■ EXERCISE INPUTS ■
++++++

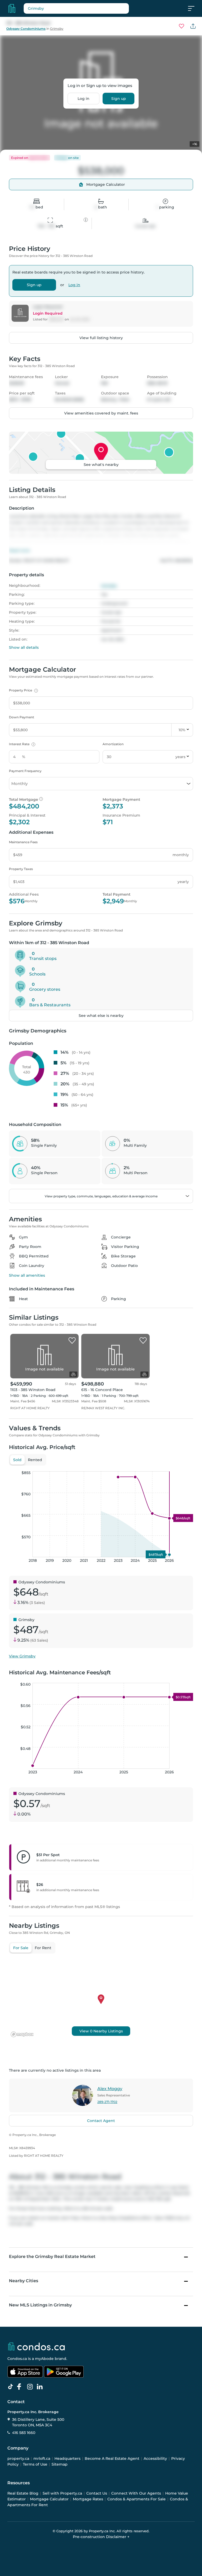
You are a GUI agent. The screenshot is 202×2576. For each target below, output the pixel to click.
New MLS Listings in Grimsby (40, 2304)
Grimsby (56, 29)
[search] (76, 8)
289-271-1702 (107, 2102)
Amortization (113, 744)
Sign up (118, 98)
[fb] (21, 2386)
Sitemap (60, 2464)
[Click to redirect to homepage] (11, 8)
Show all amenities (27, 1275)
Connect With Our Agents (136, 2493)
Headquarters (67, 2458)
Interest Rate (21, 744)
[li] (41, 2386)
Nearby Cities (23, 2280)
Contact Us (96, 2493)
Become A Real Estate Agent (112, 2458)
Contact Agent (101, 2120)
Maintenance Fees (23, 842)
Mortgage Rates (88, 2499)
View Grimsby (22, 1656)
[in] (31, 2386)
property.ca (18, 2458)
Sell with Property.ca (62, 2493)
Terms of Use (35, 2464)
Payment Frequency (25, 771)
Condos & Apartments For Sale (136, 2499)
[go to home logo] (36, 2346)
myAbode (44, 2358)
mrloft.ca (41, 2458)
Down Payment (21, 717)
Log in (83, 98)
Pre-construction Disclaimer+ (101, 2536)
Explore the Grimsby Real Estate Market (52, 2256)
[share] (193, 26)
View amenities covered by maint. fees (101, 413)
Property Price (23, 690)
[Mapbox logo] (22, 2034)
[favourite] (181, 26)
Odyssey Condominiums (26, 29)
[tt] (11, 2386)
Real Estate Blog (22, 2493)
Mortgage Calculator (49, 2499)
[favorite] (72, 1340)
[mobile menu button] (194, 8)
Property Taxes (21, 869)
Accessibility (155, 2458)
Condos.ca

++++++

■ ABOUT THIS TASK ■
Beginning at the line that contains "Contact Agent (101, 2120)", reproduce every line down to the last line of the entries above, exactly and only those.

■ EXERCISE RESPONSE ■
Contact Agent (101, 2120)
Maintenance Fees (23, 842)
Mortgage Rates (88, 2499)
View Grimsby (22, 1656)
[in] (31, 2386)
property.ca (18, 2458)
Sell with Property.ca (62, 2493)
Terms of Use (35, 2464)
Payment Frequency (25, 771)
Condos & Apartments For Sale (136, 2499)
[go to home logo] (36, 2346)
myAbode (44, 2358)
mrloft.ca (41, 2458)
Down Payment (21, 717)
Log in (83, 98)
Pre-construction Disclaimer+ (101, 2536)
Explore the Grimsby Real Estate Market (52, 2256)
[share] (193, 26)
View amenities covered by maint. fees (101, 413)
Property Price (23, 690)
[Mapbox logo] (22, 2034)
[favourite] (181, 26)
Odyssey Condominiums (26, 29)
[tt] (11, 2386)
Real Estate Blog (22, 2493)
Mortgage Calculator (49, 2499)
[favorite] (72, 1340)
[mobile menu button] (194, 8)
Property Taxes (21, 869)
Accessibility (155, 2458)
Condos.ca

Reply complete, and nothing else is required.